Wednesday, February 23, 2011

"The Difference a Quarter Makes" by Irene Clark

My name is Irene Clark. I would like to tell you something that happened to me when I started to work in this country. My cousin's husband was a hostess at a restaurant and he found a job for me in the morning, cleaning the bar. He was working at night so we didn't see each other. My cousin showed me where to take the bus to go to work and where to get off and also how to get back home. The first day I went to work, my aunt gave me 50 cents: one quarter to go to work, and one quarter to come back home. When I got off the bus, I was tossing a quarter in my hand and I dropped my quarter in the sewer, but I wasn't paying much attention to it. After I finished working, I went out to the street and that was when I remembered I didn't have the quarter to get back home. So I kept looking at the street and asking myself how I was going to get back home. I didn't know my way home except by taking the bus. For a little while, I was thinking and I thought if I followed the bus, I would be able to get back home.
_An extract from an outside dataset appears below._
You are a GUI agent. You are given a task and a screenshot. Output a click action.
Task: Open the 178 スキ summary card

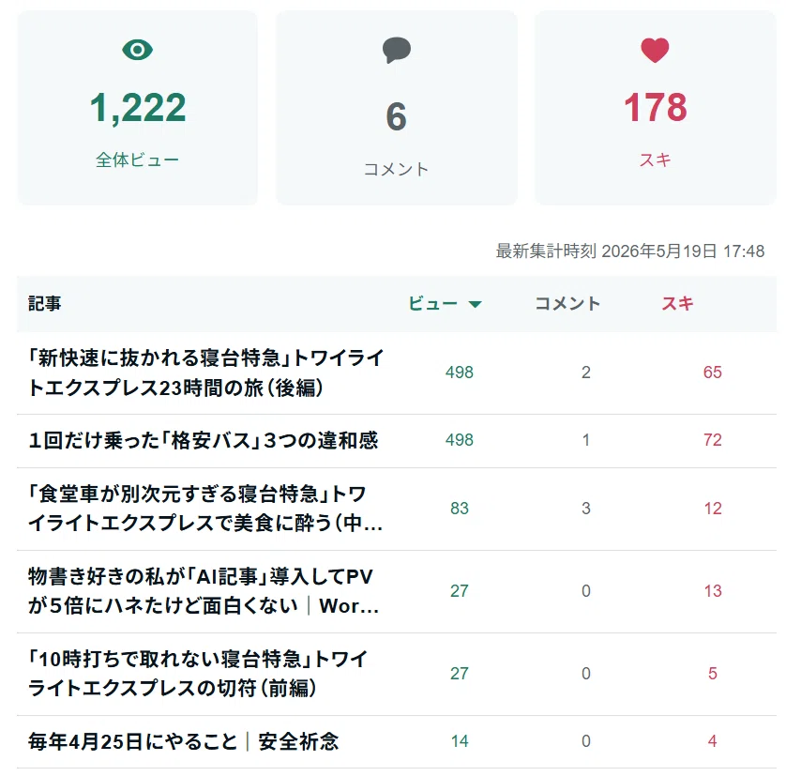[x=656, y=108]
I waited for the bus to see the way the bus was going and how I could follow it. So, I started to walk behind the bus until I couldn't see it anymore. Then, I waited for another one and did the same. By the time I got home, it was very late and my family was very worried because they had been looking for me without knowing where I had been. They called my work and my boss told them I had left at 4:00 pm. It was 7:00 pm when I finally got home. They were mad at me because they couldn't understand why I hadn't called home or asked somebody for a quarter. But I was embarrassed to ask for a quarter or tell them what had happened. The next day, when I came to work, my boss knew what had happened to me, and he was laughing. I didn't like it, but I couldn't do anything about it because it was my fault.